▸ TEXTO
------------------------------------------------------------------------
Em uma postagem de blog ainda em novembro de 2010 (Poderia o mundo voltar para o padrão-ouro?), o principal comentarista de economia do Financial Times, Martin Wolf, concluiu que “nós não podemos e não iremos voltar ao padrão-ouro”.
Dentre vários argumentos típicos dos economistas convencionais levantados contra a desejabilidade e a possibilidade do padrão-ouro, o senhor Wolf desenvolve uma linha de raciocínio que particularmente pode servir muito bem como ponto de partida para debater sua posição. O senhor Wolf escreve:
Os economistas seguidores da Escola Austríaca desejam abolir as reservas fracionárias do sistema bancário. Porém, sabemos que as reservas fracionárias são uma consequência natural das forças de mercado. Para um banco, é um desperdício manter reservas de 100% para os depósitos em conta-corrente uma vez que os correntistas não necessitam que seu dinheiro esteja todo ali durante todo o tempo. Bancos têm fortes incentivos para emprestar parte do dinheiro depositado neles, o que irá expandir a oferta monetária e de crédito.
Os austríacos não defendem que o padrão-ouro seja estabelecido por decreto
Dando o pontapé inicial, os economistas austríacos (particularmente aqueles da tradição misesiana-rothbardiana) defendem inflexivelmente que o dinheiro fiduciário de curso forçado seja substituído pelo dinheiro gerado pelo livre mercado — dinheiro que seja produzido pela livre interação entre a oferta de dinheiro e a demanda por dinheiro.
Tal recomendação possui um sólido firmamento econômico e ético: o dinheiro de livre mercado representa a única ordem monetária compatível com os direitos de propriedade, que são os princípios que genuinamente governam uma sociedade de livre mercado.
O enfoque sobre os direitos de propriedade privada não advém apenas da teoria dos direitos naturais (na tradição lockeana); ele pode ser justificado, em última instância, baseando-se no irrefutável e autoevidenteaxioma da ação humana, como comprovou Hans-Hermann Hoppe.
Os austríacos, portanto, defendem a genuína privatização (completa desestatização) da produção de dinheiro e a abolição dos bancos centrais, permitindo que o mercado decida qual tipo de dinheiro as pessoas querem utilizar. O governo não teria nenhuma participação ativa no funcionamento de um sistema monetário de livre mercado.
Um austríaco pode perfeitamente dizer que os metais preciosos — particularmente o ouro e a prata, e até certo grau o cobre — seriam os meios de troca livremente escolhidos e universalmente aceitos. Em outras palavras, que tais metais se tornariam dinheiro tão logo as pessoas passassem a ter liberdade de escolha no âmbito monetário.
Entretanto, economistas austríacos não defenderiam a imposição de um padrão-ouro, muito menos um padrão-ouro com um banco central. Eles simplesmente defenderiam que houvesse plena liberdade para que o mercado criasse e escolhesse a moeda, arranjo esse sob o qual, presumivelmente, o ouro seria o dinheiro livremente escolhido pelas pessoas.
------------------------------------------------------------------------
▸ DADOS DISPONÍVEIS
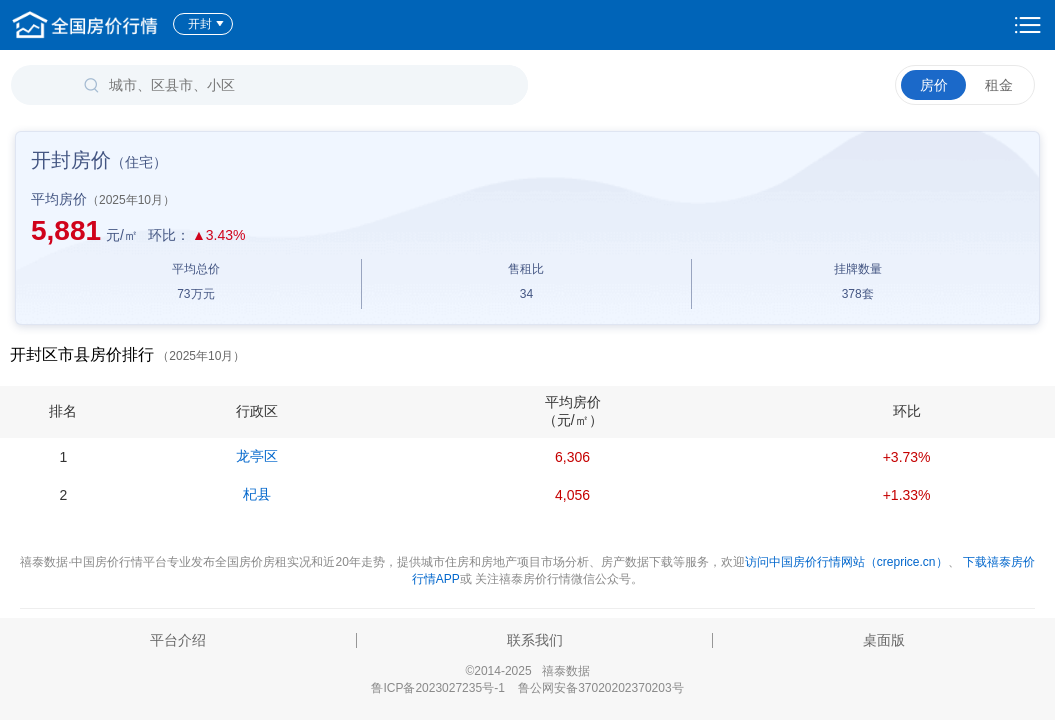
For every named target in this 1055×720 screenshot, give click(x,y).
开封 (206, 24)
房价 (934, 85)
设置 (1028, 25)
------------------------------------------------------------------------
Como ficaria, em forma de lista e com os fatos principais, o parágrafo do texto que começa com "Os austríacos, portanto, defendem"? Os dados não são necessários para esta tarefa.

▸ RESULTADO COMPLETO
- Os austríacos defendem a genuína privatização (completa desestatização) da produção de dinheiro.
- Defendem também a abolição dos bancos centrais.
- O mercado decidiria qual tipo de dinheiro as pessoas querem utilizar.
- O governo não teria nenhuma participação ativa no funcionamento de um sistema monetário de livre mercado.